**** Working data
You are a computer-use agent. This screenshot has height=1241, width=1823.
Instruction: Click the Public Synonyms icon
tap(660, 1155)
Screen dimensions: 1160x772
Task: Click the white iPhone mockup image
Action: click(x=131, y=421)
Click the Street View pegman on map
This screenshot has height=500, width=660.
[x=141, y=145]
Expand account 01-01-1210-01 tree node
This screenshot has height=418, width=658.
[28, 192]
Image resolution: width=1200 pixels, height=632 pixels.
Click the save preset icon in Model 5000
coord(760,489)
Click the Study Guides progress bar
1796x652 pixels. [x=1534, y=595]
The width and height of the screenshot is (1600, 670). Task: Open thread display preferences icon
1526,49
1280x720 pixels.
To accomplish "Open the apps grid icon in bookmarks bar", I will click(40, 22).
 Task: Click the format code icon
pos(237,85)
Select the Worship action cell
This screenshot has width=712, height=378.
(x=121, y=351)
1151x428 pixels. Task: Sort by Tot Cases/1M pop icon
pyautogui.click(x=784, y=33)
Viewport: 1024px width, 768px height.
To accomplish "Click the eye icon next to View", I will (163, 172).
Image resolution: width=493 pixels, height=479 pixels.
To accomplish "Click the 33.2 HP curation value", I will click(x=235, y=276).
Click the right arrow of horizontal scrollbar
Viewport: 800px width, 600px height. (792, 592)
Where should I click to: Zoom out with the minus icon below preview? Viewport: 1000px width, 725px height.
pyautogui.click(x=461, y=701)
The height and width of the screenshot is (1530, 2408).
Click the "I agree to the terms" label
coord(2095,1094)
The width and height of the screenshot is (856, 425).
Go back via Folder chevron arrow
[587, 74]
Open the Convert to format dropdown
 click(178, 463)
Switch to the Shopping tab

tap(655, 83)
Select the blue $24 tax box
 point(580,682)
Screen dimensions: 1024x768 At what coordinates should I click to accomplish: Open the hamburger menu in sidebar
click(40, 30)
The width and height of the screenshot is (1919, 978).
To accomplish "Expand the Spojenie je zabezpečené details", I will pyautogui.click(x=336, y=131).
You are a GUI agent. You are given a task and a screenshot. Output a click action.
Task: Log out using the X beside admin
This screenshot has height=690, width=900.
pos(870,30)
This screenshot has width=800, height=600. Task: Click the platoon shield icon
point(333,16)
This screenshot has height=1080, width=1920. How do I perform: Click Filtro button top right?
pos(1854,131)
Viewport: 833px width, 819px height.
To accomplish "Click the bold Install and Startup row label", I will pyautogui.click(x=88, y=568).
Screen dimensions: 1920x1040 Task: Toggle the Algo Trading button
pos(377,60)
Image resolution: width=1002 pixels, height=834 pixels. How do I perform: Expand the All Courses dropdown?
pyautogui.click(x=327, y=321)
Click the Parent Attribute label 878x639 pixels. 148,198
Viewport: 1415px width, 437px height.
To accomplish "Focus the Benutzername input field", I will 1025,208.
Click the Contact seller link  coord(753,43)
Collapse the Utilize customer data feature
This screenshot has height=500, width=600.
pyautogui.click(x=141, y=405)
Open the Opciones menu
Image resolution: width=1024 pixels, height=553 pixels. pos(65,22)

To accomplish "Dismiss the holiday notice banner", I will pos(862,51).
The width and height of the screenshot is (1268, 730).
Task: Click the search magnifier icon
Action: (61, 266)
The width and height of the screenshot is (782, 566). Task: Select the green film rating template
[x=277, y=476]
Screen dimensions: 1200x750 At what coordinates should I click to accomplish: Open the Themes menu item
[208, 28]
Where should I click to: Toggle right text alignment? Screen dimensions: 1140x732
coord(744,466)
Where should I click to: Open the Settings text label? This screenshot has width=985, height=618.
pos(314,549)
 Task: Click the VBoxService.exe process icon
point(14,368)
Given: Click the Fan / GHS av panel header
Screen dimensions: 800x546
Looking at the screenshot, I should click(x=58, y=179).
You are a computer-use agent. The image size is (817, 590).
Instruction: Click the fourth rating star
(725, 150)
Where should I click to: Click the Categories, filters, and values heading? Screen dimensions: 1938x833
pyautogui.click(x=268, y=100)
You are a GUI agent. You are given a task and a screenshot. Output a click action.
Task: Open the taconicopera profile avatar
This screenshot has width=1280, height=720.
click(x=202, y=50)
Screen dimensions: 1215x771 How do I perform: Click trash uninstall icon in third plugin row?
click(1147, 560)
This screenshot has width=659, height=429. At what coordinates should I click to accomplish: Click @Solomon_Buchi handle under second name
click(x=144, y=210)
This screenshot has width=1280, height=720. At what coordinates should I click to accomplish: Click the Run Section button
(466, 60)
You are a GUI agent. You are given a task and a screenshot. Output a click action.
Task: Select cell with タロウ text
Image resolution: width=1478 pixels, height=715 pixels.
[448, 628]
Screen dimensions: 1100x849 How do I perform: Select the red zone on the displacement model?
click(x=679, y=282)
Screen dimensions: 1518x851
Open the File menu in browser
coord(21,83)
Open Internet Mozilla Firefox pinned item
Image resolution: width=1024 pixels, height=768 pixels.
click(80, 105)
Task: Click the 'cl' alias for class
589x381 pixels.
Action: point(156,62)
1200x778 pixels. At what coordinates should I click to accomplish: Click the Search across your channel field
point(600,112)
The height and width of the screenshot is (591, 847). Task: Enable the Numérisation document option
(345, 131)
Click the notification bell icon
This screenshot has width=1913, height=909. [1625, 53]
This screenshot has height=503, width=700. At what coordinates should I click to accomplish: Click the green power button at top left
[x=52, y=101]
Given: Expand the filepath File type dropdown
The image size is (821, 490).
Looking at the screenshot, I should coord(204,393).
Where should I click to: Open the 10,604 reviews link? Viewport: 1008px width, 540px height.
********
## Work to complete
Find the lines above that contain the string "cell" and answer with how many there are, nothing else.

## Task answer
2